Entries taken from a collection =

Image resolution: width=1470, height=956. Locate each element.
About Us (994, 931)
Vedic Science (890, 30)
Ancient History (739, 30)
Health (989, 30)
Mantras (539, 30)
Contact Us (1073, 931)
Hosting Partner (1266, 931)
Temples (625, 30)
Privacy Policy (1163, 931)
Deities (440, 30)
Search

Your instructions = Every entry should be duplicated exactly as written.

Expected output =
Image resolution: width=1470, height=956. Locate each element.
About Us (994, 931)
Vedic Science (890, 30)
Ancient History (739, 30)
Health (989, 30)
Mantras (539, 30)
Contact Us (1073, 931)
Hosting Partner (1266, 931)
Temples (625, 30)
Privacy Policy (1163, 931)
Deities (440, 30)
Search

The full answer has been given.